REQUIRED ACTION =
Give back an exact copy of the lines in the records below, from the line that has "Instruction: Check the Write log checkbox" through the line that has "The image size is (754, 892).", and nothing besides.

GIVEN DATA =
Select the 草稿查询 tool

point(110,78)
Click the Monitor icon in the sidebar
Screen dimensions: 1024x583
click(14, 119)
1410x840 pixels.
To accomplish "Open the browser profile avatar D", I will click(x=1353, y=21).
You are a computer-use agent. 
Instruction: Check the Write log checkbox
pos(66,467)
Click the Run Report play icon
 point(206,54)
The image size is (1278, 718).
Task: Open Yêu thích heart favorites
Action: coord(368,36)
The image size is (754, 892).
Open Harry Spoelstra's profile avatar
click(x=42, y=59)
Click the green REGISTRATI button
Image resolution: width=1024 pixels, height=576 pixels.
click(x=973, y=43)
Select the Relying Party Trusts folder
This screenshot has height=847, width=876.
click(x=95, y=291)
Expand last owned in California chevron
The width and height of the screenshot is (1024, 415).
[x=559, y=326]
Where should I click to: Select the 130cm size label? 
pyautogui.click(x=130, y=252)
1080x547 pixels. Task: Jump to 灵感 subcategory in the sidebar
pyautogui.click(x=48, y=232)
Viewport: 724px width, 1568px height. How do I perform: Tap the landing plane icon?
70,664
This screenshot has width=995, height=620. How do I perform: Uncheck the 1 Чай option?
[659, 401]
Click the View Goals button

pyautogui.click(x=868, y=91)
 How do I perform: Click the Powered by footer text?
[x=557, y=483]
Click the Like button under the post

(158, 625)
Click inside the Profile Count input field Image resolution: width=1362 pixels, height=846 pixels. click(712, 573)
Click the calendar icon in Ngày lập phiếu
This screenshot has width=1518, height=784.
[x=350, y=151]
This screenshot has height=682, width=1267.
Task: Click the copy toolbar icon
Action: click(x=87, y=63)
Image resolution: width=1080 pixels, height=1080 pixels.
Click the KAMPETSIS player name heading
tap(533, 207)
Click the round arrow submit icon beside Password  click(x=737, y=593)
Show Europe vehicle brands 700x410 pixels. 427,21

EXPECTED ANSWER =
Instruction: Check the Write log checkbox
pos(66,467)
Click the Run Report play icon
 point(206,54)
The image size is (1278, 718).
Task: Open Yêu thích heart favorites
Action: coord(368,36)
The image size is (754, 892).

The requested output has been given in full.